Well there are many issues of understanding here. Fundamentally, I think we have real issues with the difference between the commercial constructions of subjectivity and the family and community, political constructions of subjectivity. Those constructions are what yield the tensions between the collectivity and individuality and are arguments usually constructed in terms of the relationship between the nature of humanity (homo ludens, homo economicus, homo politicus, etc. etc.) and the culture of humanity (homo ludens, homo economicus, homo politicus, etc. etc.) (heh). There is an ideology of computing and computer interfaces, but I think the conception of instrumentality, that of 'user' is also an issue. On May 7, 2007, at 8:32 AM, Radhika Gajjala wrote:
Perhaps instead of thinking of "user centred" and individual centric - we need to conceptualize a community and context based understanding of "userS"?

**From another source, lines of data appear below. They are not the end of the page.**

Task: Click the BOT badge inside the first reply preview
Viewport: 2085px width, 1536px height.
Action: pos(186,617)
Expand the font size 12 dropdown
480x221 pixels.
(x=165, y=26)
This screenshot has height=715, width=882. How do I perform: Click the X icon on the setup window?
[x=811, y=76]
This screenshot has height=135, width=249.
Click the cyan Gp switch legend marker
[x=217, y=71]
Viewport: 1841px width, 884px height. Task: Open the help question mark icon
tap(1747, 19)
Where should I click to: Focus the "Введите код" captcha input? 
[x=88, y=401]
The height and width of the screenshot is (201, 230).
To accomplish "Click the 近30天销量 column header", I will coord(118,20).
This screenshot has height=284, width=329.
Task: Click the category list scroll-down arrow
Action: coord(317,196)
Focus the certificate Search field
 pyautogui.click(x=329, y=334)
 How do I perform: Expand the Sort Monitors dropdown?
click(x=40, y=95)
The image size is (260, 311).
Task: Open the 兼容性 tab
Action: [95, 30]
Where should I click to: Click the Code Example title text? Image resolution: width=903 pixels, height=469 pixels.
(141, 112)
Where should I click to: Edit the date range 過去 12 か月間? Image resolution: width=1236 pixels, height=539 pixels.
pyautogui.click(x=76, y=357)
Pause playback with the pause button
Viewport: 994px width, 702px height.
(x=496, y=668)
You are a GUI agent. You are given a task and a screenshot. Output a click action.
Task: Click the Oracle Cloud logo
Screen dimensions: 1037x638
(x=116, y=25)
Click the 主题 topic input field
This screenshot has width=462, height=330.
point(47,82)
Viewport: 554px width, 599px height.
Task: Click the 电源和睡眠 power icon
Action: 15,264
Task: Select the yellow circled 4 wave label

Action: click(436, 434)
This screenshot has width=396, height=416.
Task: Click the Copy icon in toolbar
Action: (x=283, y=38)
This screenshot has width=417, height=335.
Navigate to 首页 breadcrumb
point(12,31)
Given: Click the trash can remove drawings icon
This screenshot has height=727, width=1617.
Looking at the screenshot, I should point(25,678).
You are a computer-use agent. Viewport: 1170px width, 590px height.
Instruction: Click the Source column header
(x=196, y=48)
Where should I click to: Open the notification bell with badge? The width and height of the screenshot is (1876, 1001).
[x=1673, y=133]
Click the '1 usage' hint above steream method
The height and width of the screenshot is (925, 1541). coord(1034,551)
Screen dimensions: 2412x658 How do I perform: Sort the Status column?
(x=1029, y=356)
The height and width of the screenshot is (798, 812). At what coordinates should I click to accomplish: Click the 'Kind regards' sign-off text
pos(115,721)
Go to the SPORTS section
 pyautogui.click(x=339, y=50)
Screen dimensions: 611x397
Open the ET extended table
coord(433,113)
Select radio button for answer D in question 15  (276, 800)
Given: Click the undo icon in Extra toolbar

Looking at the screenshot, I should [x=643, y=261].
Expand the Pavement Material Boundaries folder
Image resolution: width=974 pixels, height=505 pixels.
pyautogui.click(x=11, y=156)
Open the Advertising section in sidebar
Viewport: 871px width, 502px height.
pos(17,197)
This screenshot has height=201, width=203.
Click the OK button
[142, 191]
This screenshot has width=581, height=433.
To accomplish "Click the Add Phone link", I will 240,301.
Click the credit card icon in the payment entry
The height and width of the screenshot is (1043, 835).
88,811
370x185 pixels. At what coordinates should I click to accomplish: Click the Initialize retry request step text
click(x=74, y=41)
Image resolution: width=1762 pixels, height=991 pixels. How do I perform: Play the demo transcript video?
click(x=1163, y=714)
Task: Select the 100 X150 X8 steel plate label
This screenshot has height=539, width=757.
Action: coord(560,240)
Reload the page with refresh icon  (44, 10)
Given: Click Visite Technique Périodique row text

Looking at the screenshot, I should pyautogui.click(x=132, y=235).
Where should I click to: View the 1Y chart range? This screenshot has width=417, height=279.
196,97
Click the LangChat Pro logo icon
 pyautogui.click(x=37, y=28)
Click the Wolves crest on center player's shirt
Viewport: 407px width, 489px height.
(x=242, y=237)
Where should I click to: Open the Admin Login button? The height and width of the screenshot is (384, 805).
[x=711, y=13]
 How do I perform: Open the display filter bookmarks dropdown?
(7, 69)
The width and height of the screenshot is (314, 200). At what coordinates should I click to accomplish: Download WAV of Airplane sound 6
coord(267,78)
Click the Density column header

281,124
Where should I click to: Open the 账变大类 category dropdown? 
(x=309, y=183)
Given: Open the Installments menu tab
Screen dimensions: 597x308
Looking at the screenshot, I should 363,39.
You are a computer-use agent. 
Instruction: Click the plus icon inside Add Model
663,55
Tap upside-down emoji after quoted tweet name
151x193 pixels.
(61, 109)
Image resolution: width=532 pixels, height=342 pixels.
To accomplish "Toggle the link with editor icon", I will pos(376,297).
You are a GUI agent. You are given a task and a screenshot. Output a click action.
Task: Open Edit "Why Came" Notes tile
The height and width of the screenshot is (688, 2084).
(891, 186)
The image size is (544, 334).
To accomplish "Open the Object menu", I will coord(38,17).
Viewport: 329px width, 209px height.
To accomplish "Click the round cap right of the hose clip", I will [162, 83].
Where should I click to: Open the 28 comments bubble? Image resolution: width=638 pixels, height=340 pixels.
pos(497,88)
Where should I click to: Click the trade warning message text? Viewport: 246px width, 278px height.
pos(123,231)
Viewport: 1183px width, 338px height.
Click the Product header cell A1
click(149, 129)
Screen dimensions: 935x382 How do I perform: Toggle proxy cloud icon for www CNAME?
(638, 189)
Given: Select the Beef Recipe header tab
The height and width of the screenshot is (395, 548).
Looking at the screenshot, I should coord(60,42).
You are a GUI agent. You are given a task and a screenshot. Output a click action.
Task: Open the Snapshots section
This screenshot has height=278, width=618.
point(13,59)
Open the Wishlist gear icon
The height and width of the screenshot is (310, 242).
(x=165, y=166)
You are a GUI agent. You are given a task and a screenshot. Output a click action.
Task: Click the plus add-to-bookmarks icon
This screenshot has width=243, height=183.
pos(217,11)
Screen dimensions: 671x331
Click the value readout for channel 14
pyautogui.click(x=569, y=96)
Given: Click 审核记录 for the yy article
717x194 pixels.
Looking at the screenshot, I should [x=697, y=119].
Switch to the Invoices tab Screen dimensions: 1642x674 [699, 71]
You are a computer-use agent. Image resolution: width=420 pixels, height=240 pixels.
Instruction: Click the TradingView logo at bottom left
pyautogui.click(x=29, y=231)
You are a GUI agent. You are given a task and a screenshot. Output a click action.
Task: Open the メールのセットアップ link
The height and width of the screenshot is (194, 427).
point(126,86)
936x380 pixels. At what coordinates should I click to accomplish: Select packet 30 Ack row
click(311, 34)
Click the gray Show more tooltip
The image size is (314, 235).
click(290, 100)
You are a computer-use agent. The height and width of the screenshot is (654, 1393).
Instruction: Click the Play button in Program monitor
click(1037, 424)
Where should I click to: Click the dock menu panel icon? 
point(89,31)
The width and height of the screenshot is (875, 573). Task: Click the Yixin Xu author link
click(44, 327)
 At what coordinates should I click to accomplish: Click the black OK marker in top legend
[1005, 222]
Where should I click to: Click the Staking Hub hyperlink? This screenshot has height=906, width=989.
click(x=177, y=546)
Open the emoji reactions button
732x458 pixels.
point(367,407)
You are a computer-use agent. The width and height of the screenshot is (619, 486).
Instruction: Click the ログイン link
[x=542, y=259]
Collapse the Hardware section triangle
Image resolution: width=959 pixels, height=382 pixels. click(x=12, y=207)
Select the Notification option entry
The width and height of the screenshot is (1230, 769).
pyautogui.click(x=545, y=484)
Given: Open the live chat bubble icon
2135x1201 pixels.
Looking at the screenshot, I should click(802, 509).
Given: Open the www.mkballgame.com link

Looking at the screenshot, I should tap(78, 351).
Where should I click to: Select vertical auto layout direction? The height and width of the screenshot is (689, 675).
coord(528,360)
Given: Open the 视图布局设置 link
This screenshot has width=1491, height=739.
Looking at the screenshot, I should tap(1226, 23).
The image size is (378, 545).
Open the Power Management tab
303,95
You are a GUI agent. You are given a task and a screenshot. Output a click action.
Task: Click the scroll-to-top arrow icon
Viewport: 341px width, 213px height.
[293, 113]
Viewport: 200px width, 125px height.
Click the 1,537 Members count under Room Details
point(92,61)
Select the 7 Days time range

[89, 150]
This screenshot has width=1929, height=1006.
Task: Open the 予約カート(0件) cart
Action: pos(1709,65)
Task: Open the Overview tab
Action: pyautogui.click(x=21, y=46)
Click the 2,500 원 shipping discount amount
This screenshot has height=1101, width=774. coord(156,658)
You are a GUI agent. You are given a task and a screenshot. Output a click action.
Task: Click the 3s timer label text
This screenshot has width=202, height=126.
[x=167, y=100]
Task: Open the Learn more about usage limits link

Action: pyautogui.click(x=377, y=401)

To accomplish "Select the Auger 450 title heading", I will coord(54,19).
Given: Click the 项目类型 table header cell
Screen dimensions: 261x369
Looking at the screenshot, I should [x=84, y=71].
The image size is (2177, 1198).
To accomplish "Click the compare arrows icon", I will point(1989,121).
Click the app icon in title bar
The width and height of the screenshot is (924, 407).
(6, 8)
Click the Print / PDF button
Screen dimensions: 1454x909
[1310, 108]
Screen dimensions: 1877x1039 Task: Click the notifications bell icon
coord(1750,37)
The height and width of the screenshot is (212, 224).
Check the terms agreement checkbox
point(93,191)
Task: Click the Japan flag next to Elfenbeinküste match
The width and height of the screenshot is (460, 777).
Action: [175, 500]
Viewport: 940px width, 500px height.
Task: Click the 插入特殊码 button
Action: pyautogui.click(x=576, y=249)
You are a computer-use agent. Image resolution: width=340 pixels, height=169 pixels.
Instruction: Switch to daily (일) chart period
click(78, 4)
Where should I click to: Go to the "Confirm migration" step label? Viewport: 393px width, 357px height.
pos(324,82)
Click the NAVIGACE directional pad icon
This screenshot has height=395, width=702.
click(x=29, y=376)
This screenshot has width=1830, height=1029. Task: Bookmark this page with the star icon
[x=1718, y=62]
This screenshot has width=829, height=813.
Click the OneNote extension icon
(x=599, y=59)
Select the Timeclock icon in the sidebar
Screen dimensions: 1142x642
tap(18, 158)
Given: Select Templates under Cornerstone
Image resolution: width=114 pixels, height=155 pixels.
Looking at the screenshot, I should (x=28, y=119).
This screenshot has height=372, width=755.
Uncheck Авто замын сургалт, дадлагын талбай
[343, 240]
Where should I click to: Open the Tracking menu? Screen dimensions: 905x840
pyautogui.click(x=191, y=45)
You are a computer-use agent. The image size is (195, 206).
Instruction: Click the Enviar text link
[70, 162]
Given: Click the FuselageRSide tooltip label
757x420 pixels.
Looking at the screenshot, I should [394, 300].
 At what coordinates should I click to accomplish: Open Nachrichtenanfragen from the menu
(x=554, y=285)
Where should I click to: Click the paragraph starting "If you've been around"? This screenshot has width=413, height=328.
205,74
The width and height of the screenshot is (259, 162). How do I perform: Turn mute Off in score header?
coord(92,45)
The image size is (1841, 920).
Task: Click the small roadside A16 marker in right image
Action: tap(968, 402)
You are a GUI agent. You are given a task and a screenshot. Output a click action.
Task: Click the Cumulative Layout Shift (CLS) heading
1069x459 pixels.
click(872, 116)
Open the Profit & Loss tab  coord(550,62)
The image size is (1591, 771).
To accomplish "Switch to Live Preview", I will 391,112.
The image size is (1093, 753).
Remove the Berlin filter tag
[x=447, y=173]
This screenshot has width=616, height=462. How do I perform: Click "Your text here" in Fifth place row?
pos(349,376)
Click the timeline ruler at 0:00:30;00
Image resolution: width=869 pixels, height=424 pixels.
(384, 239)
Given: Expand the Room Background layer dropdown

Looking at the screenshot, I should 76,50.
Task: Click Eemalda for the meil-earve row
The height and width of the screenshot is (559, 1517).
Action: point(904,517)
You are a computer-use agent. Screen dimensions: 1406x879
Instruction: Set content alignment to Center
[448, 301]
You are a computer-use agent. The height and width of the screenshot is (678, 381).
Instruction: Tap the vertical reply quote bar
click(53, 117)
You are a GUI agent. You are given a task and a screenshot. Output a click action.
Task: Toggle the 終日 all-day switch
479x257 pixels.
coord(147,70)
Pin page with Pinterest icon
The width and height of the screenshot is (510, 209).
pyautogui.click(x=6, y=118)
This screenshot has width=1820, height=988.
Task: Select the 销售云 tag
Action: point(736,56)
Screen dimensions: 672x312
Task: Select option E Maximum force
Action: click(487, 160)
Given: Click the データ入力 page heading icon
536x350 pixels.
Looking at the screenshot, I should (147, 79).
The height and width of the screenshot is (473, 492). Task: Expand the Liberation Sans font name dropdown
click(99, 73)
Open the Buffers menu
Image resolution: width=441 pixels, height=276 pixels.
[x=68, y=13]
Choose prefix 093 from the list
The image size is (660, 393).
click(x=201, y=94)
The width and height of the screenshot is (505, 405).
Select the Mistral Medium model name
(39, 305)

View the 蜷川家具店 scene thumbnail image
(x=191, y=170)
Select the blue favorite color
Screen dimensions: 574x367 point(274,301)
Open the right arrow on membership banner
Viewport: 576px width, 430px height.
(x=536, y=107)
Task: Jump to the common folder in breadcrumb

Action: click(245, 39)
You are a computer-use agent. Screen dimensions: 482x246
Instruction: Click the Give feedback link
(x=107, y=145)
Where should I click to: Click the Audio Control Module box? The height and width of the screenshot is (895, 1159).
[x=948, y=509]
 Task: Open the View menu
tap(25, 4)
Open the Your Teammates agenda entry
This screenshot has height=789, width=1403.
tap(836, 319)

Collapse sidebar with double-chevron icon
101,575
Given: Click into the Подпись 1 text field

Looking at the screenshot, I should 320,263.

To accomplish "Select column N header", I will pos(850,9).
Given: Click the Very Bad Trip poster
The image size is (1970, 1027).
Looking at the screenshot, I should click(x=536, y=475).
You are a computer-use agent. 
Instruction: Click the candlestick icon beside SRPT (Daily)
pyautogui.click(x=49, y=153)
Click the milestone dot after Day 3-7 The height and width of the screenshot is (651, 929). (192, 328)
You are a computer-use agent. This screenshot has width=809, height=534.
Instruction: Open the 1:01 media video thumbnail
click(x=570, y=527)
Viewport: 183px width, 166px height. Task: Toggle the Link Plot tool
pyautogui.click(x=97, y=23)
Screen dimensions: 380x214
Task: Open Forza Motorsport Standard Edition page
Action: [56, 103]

r On May 7, 2007, at 7:46 AM, Jeremy Hunsinger wrote:
A short report from usability news about a workshop at chi 2007. http://www.usabilitynews.com/news/article3882.asp
"A critical observation was that in these settings, the idea of a single user owning and interacting with a single device, around some individually oriented task, is often inappropriate. Instead, systems are more often shared and used by communities, and their objectives are also geared to development and growth of the community."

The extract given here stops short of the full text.